R Community of Practice

Week 4

Learning Goals

  1. Define the concept of tidy data
  2. Define what is meant by long and wide data
  3. Understand the pros and cons of working with wide or long data.
  4. Use the tidyr package to pivot a data frame from wide to long

The Data

Scenario: We want to visualize a small dataset of shelving statistics.

We’ll complete the following tasks:

  1. Pivot the data frame from wide to long using tidyr package
  2. Plot the data frame using what we learned about ggplot2

What is Tidy Data 1?

Stylized text providing an overview of Tidy Data. The top reads “Tidy data is a standard way of mapping the meaning of a dataset to its structure. - Hadley Wickham.” On the left reads “In tidy data: each variable forms a column; each observation forms a row; each cell is a single measurement.” There is an example table on the lower right with columns ‘id’, ‘name’ and ‘color’ with observations for different cats, illustrating tidy data structure.

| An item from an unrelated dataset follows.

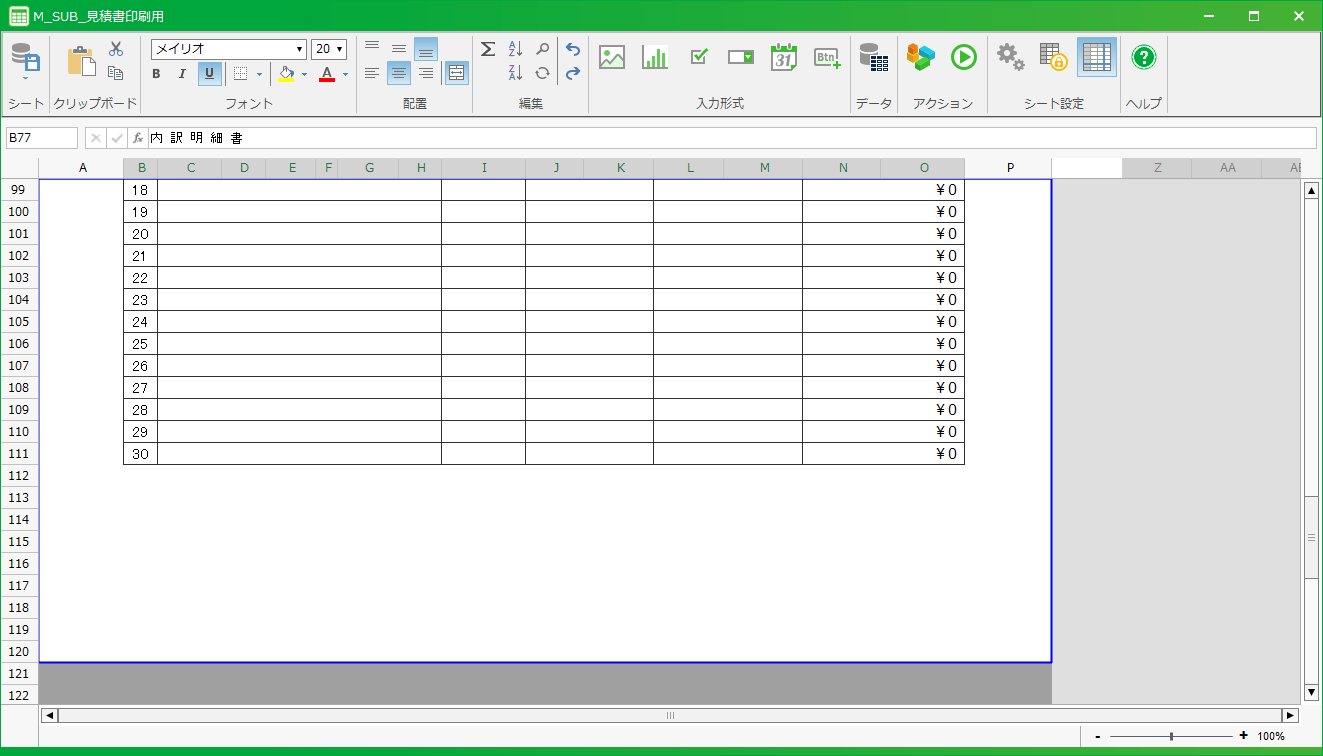Open sheet protection lock icon

tap(1053, 57)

Tidy Data is predictable 1

There are two sets of anthropomorphized data tables. The top group of three tables are all rectangular and smiling, with a shared speech bubble reading “our columns are variables and our rows are observations!”. Text to the left of that group reads “The standard structure of tidy data means that “tidy datasets are all alike…” The lower group of four tables are all different shapes, look ragged and concerned, and have different speech bubbles reading (from left to right) “my column are values and my rows are variables”, “I have variables in columns AND in rows”, “I have multiple variables in a single column”, and “I don’t even KNOW what my deal is.” Next to the frazzled data tables is text “...but every messy dataset is messy in its own way. -Hadley Wickham.”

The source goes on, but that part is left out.